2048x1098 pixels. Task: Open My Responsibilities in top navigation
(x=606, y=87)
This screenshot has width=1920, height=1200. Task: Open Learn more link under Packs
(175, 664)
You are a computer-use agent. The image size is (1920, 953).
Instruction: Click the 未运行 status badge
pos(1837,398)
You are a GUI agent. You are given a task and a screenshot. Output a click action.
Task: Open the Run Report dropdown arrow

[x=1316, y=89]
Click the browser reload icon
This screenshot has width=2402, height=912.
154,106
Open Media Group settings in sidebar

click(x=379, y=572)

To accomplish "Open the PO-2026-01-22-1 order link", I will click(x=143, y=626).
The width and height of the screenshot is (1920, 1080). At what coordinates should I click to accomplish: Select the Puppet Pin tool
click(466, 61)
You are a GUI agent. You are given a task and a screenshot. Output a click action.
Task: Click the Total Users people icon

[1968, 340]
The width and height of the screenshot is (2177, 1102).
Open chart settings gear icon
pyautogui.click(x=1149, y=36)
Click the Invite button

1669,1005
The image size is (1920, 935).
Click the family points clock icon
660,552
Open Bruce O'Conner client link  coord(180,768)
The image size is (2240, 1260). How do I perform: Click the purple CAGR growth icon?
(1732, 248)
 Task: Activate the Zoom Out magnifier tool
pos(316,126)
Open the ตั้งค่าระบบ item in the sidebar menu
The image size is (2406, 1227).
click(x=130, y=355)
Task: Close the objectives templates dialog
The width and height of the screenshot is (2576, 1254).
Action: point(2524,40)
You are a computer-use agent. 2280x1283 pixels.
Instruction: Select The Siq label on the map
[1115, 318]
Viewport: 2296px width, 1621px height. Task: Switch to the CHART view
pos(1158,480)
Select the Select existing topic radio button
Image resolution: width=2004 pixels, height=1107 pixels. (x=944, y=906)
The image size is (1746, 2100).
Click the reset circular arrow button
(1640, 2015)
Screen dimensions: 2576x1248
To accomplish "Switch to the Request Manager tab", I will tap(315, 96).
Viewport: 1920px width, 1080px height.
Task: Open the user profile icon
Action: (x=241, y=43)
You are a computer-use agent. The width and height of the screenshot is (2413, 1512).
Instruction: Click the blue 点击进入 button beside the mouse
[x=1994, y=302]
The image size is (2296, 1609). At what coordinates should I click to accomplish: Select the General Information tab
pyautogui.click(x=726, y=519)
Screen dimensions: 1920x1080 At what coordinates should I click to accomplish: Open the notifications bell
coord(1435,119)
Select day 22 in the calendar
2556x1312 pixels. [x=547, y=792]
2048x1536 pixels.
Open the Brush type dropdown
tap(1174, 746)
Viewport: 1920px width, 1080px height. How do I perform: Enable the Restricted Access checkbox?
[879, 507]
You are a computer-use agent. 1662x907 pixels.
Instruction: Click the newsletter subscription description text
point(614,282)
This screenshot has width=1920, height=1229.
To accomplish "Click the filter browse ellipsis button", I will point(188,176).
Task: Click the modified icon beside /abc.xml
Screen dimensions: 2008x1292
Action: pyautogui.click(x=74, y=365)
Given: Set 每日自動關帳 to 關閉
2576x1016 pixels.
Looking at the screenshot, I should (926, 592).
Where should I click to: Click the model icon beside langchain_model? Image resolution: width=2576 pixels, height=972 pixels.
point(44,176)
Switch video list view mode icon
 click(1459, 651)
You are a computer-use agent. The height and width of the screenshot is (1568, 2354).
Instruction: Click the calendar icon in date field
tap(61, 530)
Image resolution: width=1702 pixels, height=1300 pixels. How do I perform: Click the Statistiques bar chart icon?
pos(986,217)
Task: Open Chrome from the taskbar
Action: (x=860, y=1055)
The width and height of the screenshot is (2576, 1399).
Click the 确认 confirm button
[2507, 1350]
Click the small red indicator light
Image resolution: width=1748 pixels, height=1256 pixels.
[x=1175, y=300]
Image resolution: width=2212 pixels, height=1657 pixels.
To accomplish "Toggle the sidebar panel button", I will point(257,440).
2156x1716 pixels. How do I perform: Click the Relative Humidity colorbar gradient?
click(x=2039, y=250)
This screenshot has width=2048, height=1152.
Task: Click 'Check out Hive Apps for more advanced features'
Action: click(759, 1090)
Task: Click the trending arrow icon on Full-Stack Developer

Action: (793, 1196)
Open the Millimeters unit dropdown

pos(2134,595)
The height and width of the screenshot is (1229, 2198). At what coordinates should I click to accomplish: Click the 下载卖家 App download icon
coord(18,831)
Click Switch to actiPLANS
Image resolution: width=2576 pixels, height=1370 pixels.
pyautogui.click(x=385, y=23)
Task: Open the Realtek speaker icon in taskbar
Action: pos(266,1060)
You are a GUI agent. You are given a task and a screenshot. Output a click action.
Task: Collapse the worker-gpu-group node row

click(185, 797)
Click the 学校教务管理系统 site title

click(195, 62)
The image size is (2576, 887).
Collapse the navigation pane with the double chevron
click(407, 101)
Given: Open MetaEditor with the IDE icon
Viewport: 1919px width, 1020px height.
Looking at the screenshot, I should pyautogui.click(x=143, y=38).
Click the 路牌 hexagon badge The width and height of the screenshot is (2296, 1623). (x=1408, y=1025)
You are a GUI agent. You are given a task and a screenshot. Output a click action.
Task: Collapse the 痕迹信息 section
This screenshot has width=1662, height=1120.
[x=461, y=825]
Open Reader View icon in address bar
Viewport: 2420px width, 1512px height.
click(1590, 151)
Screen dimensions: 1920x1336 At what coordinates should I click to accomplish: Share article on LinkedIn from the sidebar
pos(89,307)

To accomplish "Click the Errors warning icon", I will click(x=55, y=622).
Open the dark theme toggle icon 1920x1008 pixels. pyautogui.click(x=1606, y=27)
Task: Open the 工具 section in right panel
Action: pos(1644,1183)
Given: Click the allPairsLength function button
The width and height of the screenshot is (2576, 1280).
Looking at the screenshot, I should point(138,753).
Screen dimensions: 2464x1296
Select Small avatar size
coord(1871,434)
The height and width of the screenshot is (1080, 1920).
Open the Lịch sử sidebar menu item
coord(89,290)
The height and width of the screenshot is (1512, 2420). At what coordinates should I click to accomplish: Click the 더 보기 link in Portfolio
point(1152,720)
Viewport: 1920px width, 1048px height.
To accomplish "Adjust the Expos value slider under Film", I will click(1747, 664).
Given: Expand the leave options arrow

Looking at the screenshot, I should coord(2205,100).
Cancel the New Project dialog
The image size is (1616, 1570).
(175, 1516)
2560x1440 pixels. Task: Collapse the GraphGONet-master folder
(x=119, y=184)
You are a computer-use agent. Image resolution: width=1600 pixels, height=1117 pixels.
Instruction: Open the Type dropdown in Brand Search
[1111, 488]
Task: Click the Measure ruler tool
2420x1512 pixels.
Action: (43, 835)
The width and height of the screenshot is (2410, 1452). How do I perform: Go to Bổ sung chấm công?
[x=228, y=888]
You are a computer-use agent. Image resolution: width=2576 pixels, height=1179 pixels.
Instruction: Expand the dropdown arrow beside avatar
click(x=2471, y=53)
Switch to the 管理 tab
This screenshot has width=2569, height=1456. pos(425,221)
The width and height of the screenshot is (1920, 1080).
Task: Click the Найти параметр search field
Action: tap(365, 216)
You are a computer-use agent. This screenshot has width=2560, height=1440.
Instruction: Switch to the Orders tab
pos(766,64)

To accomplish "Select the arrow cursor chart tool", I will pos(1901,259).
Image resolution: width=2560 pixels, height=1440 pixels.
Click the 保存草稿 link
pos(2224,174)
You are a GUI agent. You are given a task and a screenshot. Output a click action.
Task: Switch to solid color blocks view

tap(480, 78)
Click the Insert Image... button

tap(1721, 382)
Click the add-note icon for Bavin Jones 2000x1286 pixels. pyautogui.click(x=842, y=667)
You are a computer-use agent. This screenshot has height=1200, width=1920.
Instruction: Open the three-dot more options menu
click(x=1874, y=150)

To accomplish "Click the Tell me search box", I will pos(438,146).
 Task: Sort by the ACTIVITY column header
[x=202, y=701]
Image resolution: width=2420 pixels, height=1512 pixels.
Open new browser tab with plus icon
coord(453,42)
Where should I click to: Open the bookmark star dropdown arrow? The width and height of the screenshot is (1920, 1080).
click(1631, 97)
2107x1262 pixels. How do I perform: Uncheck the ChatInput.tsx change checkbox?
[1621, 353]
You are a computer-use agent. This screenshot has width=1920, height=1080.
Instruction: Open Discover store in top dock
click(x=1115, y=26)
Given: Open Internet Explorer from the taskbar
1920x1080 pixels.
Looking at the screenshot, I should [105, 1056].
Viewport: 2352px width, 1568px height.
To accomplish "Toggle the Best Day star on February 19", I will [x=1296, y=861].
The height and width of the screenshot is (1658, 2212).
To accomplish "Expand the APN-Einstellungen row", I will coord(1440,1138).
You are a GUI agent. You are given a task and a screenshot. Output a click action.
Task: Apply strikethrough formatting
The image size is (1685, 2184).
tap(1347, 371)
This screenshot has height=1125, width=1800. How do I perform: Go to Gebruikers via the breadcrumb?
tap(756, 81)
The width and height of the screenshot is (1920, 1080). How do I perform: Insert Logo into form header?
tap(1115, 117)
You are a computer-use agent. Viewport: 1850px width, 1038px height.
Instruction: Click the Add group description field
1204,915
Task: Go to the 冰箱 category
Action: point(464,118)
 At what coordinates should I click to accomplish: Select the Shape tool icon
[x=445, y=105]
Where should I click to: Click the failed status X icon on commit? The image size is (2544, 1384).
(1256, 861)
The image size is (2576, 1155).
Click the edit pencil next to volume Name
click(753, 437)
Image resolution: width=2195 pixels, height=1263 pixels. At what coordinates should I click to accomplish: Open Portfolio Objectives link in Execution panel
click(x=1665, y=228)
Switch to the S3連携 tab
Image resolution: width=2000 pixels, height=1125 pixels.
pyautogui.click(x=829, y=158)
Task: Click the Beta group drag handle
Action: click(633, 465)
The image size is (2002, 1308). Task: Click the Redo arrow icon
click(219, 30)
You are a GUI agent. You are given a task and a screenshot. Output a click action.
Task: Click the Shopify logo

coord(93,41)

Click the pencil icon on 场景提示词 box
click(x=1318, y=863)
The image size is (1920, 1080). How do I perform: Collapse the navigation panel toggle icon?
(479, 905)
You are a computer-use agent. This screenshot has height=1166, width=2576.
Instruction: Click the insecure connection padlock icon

Assignment: All lines in the records with the string "dialog" should be copied out.

Solved problem:
Task: Close the objectives templates dialog
Cancel the New Project dialog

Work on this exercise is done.